Once it was a matter of course for a gentleman to buy a woman a cocktail. We know this is true: we saw it on Mad Men. Nowadays, the practice has been nearly lost to a tangle of ambiguous gender politics and the specter of roofies. Well, it’s high time we resuscitated this genteel art. Here’s how.

Be bold. Want a phone number? Start with a drink. Just don’t make this your first point of contact; catch her eye, strike up a conversation, or approach on the dance floor (and by “approach” we do not mean “grind”). Then suck it up and simply ask, “May I buy you a drink?”

Or not. If you’re enjoying the banter with the man sitting to your left but can’t quite muster the courage to make your move, be a mysterious benefactor instead. On your way out, cover his tab, or buy the next round, and leave your number. Just remember that buying a drink for a stranger is a kindness, not a contract—so don’t get upset if your cell stays silent.

Use a go-between. When bartenders aren’t overloaded, they’re often willing to play Cyrano (reason no. 407 to tip well).

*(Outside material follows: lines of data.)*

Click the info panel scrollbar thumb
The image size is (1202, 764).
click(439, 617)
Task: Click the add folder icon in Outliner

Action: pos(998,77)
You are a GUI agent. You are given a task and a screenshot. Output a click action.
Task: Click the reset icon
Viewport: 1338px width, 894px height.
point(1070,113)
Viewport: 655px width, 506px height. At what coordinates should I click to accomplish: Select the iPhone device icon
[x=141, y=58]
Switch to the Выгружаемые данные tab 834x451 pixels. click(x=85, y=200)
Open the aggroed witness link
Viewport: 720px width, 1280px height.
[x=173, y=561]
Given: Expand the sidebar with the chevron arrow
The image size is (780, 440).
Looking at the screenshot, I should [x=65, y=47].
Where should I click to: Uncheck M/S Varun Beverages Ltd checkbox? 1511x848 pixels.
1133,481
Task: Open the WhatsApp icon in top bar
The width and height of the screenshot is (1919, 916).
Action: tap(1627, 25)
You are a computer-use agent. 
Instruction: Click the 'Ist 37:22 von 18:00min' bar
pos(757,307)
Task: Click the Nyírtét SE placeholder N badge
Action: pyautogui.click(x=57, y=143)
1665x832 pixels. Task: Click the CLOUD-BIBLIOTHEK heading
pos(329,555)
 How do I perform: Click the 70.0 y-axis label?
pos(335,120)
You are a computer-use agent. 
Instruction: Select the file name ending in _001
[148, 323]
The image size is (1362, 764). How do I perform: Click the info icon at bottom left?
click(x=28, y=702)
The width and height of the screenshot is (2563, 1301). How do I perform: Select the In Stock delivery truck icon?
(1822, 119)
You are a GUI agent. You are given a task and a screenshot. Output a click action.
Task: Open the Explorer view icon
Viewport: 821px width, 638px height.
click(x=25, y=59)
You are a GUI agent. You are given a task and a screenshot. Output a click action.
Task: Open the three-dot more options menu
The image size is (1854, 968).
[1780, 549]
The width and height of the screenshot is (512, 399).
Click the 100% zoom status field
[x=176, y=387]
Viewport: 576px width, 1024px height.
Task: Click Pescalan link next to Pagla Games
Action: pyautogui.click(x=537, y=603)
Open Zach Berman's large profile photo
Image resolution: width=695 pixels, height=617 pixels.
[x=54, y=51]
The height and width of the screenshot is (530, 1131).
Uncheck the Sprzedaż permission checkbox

Send over a drink to that someone you’re admiring. If she accepts, be cool about it: raise a glass together, but don’t go bounding over to her bar stool like an overeager golden retriever unless you’re invited.

Use your savvy. If the barkeep is swamped, ask the charming fella beside you what he wants. Then work your well-honed bar skills to flag down the barkeep and buy the next round.

Do not be creepy. Even a little bit. You know what we mean.